Building a TUI Library from Scratch: Part 6 - Stabilization and Release Pain
Things I learned:
- Fast code can still feel bad if lifecycle state is wrong
- Benchmark setup matters as much as optimizations
- Releases expose bugs local dev can hide
Part 5 ended with paint/layout in Rust. Performance looked great.
Then I hit the less fun part: stability and release workflow.
Responsiveness regression
I had a bug where responsiveness degraded after resize/reinit.
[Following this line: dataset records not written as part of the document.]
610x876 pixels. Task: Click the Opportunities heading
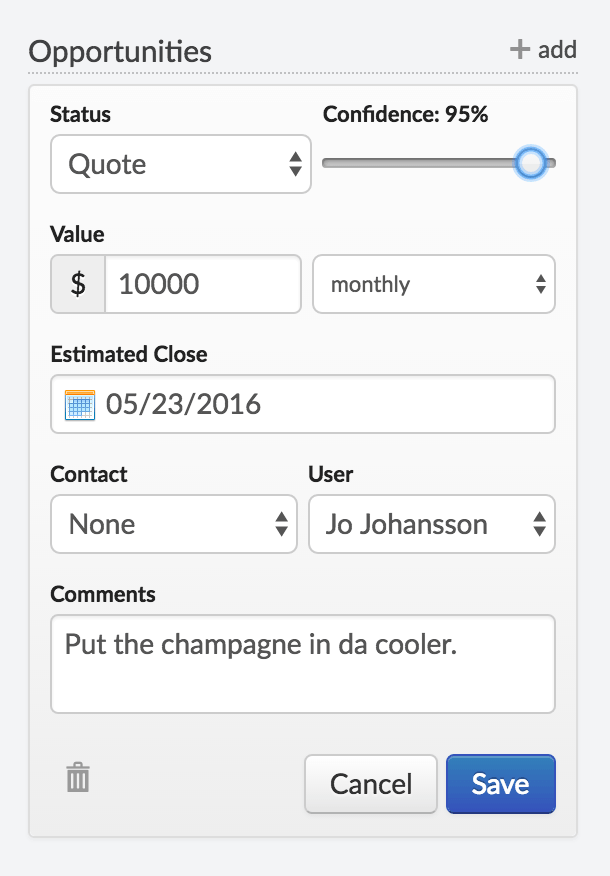[x=121, y=51]
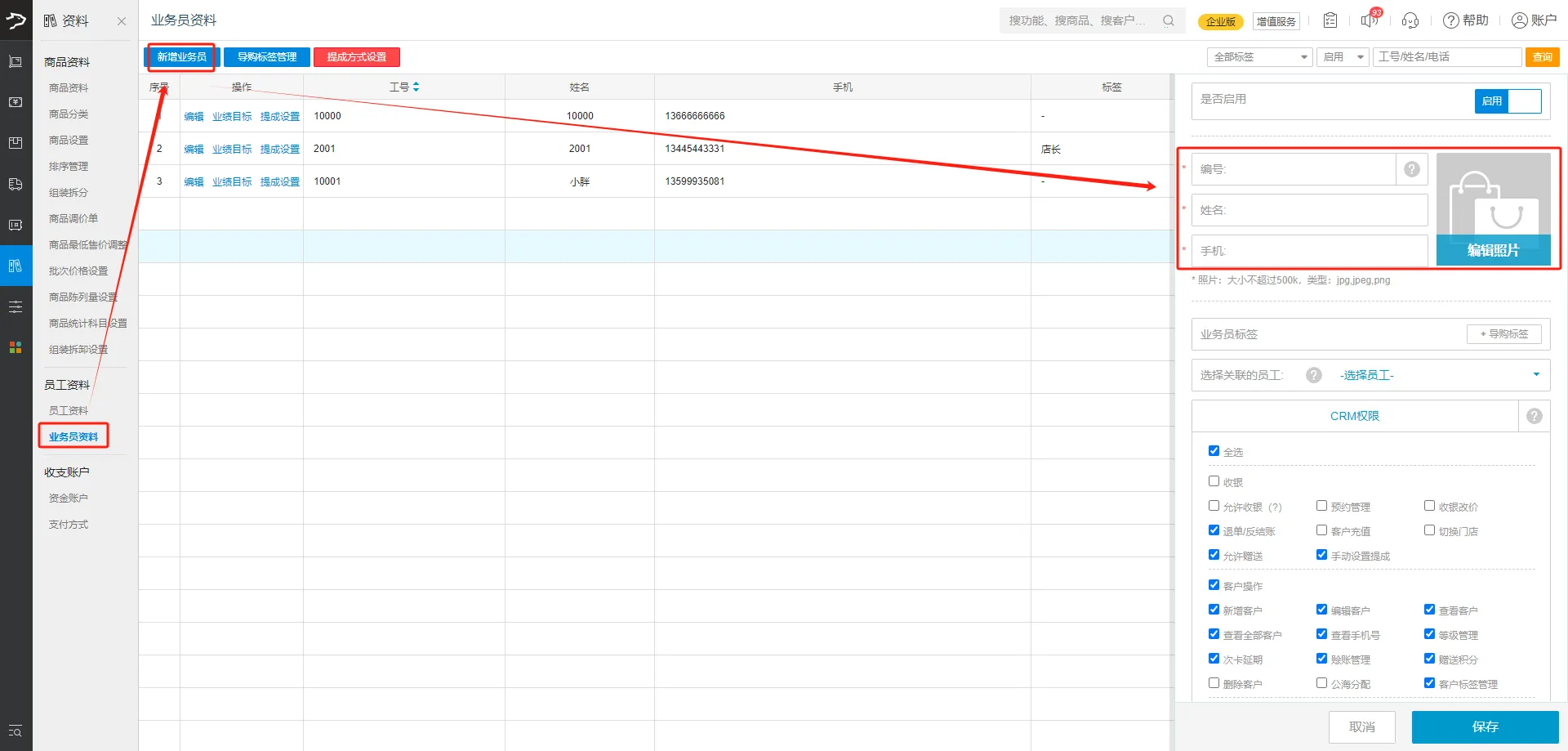This screenshot has height=751, width=1568.
Task: Click the 新增业务员 button
Action: click(x=181, y=57)
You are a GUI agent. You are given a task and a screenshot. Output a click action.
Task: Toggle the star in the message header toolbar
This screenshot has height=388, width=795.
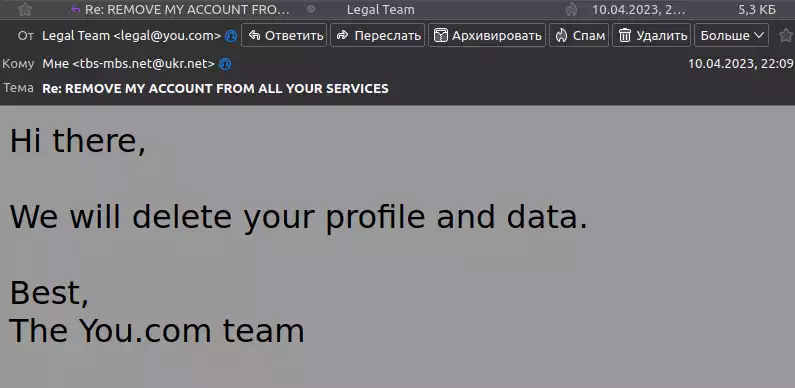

Root cause: I freed buffers but forgot to reset first-diff state.
pub extern "C" fn free_buffer() -> c_int {
*CURRENT_BUFFER.lock().unwrap() = None;
*LAST_BUFFER.lock().unwrap() = None;
*FIRST_DIFF.lock().unwrap() = true;
// ...
}
One boolean, noticeable UX impact.
Locking cleanup in paint
I also removed unnecessary buffer locks in Rust paint.
Before, helper draw functions locked buffer internally.
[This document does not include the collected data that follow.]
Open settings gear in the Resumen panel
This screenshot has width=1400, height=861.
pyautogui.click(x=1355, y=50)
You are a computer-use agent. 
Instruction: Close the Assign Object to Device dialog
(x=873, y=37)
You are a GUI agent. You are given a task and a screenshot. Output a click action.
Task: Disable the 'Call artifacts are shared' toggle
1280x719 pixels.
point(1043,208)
After, paint() takes one lock and passes &mut [u64] down.
// before: each draw_* locked CURRENT_BUFFER internally
fn draw_text_at(x: f32, y: f32, text: &str, ...)
// after: paint() takes one lock, helpers just write
fn draw_text_at(buf: &mut [u64], x: f32, y: f32, text: &str, ...)
Less lock churn in hot path.
Benchmark measurement fixes
I also fixed benchmark wrappers for OpenTUI and pi-mono.
I was measuring at the wrong point for their render scheduling.
Switched to measuring after scheduled completion (setTimeout(0) in adapters).
After this pass, sample metrics were around 0.5ms avg and ~1900fps in that scene.
Research before next optimization
Once paint was stable, text path became the obvious target.
I wrote TEXT_SERIALIZATION_OPTIMIZATIONS.md to map waste before coding changes.
Main findings:
- TS encoded text twice in current serialize flow
- Rust allocated/cloned strings per text node each frame
- Work scaled with total text, not changed text
I also added a small stress script for raw terminal writes as calibration.
Repo refactor + release cycle
I did a big structure cleanup before release:
- moved runtime code under
src/ - reorganized examples under
examples/ - cleaned up exports in
index.ts - moved older implementation into
legacy/
Then I shipped v0.0.10 and immediately hit publish/package issues.
Fixed package files/deps, then hit another issue: logger could crash in some environments.
I changed logger init to safe fallback:
function createLogWriter() {
try {
return Bun.file("dump/logs.txt").writer();
} catch {
return { write() {}, flush() {} };
}
}
That became v0.0.11.
End of part 6
Part 5 was mostly raw speed. Part 6 was making that speed usable and shippable.
- cleaner locking model in Rust paint
- corrected benchmark methodology
- cleaned project structure
- painful but useful release fixes
- concrete plan for text diff sync
Part 7 is where text/style sync architecture changed for real.